*Supplied information*.

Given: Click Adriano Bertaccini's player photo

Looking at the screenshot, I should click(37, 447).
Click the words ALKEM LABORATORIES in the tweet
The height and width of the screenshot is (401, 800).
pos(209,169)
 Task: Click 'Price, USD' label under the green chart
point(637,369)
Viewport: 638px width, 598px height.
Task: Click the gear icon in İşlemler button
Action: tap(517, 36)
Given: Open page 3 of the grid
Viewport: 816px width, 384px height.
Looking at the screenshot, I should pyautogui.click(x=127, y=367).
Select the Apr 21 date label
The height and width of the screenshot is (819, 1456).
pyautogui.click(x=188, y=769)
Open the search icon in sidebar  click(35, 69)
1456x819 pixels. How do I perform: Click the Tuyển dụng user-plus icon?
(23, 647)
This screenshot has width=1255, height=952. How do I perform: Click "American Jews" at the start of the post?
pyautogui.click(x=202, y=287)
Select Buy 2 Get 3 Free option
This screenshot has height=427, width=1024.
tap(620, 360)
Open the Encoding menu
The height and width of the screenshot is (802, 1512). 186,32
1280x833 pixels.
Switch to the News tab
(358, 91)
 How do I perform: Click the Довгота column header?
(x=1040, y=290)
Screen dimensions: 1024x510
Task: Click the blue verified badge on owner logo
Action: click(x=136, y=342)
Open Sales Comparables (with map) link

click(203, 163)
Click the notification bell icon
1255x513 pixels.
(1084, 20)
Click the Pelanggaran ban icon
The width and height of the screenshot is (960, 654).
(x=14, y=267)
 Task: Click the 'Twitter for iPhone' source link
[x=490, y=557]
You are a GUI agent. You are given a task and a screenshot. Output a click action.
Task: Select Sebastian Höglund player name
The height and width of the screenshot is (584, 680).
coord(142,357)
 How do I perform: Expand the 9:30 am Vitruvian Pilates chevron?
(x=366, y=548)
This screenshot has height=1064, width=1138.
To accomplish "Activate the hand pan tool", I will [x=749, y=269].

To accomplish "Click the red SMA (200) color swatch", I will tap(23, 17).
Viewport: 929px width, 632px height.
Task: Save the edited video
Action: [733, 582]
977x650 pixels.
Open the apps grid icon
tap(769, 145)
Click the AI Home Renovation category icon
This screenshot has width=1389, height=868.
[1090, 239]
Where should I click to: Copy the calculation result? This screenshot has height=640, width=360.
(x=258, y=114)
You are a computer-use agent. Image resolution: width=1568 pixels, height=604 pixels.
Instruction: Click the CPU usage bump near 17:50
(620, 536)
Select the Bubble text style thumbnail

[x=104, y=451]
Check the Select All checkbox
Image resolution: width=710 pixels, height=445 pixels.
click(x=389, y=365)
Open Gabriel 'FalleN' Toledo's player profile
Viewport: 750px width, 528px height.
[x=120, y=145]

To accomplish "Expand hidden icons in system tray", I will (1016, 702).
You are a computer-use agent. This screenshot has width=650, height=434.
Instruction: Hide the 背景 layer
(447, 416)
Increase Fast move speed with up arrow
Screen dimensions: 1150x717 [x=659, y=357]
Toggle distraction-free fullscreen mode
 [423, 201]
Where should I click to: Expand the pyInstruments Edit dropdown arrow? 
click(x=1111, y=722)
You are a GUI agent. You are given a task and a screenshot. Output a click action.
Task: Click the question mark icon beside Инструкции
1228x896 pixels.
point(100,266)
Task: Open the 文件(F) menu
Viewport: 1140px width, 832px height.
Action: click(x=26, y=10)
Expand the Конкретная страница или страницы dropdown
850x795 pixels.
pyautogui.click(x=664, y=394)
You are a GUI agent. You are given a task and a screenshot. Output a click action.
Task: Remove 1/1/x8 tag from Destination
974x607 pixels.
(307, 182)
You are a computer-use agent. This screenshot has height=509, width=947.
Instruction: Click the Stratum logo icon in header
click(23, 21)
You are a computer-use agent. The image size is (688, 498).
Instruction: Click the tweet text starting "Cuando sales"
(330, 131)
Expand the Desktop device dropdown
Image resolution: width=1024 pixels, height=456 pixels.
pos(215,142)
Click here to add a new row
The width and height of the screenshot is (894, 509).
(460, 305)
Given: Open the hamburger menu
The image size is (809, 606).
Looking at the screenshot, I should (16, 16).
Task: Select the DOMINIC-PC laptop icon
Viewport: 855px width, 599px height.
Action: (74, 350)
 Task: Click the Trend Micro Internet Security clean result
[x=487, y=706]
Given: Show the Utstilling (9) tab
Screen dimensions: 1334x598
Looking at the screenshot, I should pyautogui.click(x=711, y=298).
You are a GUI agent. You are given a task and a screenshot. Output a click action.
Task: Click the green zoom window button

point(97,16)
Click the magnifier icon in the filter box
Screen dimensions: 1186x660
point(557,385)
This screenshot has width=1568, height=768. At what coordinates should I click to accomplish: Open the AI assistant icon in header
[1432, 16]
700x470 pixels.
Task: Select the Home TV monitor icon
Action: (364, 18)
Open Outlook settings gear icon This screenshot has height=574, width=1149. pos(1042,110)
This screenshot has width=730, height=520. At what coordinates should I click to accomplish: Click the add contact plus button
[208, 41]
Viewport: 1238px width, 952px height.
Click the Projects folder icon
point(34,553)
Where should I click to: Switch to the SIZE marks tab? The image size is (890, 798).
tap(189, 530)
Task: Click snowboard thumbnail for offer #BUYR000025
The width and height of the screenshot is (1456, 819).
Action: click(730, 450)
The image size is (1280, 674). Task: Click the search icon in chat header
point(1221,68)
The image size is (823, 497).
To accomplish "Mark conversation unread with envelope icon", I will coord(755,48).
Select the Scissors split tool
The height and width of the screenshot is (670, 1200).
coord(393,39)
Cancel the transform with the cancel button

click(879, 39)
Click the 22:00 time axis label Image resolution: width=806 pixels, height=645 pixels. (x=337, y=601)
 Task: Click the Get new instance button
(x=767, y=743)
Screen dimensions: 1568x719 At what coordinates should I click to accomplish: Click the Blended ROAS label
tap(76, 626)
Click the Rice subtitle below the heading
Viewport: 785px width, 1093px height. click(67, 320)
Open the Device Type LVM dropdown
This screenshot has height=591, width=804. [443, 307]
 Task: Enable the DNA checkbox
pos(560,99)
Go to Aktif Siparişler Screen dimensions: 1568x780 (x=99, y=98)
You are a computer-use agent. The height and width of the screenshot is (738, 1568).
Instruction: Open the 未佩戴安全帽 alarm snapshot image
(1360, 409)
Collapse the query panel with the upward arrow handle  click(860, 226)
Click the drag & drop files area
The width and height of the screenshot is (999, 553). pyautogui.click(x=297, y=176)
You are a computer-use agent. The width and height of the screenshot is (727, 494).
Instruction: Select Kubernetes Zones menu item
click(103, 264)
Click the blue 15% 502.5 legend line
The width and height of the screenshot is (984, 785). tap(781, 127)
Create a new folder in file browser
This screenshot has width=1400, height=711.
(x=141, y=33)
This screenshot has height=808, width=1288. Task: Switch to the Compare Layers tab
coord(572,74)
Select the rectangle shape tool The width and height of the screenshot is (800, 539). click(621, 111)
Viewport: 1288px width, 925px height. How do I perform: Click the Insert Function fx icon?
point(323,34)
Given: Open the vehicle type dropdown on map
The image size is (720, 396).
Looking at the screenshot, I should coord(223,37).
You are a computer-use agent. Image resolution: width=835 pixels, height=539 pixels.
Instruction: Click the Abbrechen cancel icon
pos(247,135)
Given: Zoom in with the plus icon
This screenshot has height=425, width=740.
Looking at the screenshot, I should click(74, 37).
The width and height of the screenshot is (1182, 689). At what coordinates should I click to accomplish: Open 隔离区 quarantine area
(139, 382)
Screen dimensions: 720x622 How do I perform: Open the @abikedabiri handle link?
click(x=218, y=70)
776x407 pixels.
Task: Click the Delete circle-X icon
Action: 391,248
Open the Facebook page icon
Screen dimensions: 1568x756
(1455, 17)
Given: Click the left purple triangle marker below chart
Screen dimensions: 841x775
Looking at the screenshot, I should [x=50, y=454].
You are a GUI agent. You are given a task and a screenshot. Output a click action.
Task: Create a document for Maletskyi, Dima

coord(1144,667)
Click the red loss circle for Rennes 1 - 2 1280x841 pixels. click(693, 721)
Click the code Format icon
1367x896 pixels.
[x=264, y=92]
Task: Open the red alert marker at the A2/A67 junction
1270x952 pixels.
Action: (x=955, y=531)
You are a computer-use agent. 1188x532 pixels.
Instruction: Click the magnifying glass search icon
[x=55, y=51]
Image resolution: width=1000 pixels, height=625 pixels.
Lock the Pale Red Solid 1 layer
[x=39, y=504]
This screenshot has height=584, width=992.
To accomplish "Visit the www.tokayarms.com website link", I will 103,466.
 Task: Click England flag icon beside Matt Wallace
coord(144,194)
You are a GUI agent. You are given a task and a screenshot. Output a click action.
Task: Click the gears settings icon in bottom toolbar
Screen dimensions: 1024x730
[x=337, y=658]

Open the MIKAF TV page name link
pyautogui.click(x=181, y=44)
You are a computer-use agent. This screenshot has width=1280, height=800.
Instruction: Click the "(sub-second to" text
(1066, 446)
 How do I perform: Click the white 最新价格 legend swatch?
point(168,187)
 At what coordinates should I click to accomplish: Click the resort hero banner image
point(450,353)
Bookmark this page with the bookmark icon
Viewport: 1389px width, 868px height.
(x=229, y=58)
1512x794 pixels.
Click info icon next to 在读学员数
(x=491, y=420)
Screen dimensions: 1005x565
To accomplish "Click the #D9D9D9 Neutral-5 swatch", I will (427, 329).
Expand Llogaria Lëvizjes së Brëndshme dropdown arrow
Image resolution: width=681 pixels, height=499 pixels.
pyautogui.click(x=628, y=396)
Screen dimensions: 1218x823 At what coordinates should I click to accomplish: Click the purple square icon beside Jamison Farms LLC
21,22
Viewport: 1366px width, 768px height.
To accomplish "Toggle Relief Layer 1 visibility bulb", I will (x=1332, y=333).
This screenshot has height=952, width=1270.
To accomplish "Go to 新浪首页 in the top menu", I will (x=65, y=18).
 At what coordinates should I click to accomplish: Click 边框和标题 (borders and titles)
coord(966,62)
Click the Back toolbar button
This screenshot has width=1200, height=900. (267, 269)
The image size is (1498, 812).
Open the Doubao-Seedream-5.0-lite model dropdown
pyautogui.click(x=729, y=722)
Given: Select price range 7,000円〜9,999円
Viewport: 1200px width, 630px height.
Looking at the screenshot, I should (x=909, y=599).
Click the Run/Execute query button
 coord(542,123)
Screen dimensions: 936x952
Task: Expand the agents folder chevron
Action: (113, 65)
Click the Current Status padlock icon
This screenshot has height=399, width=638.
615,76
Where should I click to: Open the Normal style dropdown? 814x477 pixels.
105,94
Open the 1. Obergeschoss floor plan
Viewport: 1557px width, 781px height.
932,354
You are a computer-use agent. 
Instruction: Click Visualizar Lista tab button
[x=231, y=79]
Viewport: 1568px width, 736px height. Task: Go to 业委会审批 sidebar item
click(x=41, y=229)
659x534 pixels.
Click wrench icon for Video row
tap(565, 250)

*What to produce*. Everything starting at the line containing "Screen dimensions: 1186x660" and ending at the line containing "Open Outlook settings" in the records above should be repeated exactly, and only that.

*Worked solution*.
Screen dimensions: 1186x660
point(557,385)
This screenshot has width=1568, height=768. At what coordinates should I click to accomplish: Open the AI assistant icon in header
[1432, 16]
700x470 pixels.
Task: Select the Home TV monitor icon
Action: (364, 18)
Open Outlook settings gear icon This screenshot has height=574, width=1149. pos(1042,110)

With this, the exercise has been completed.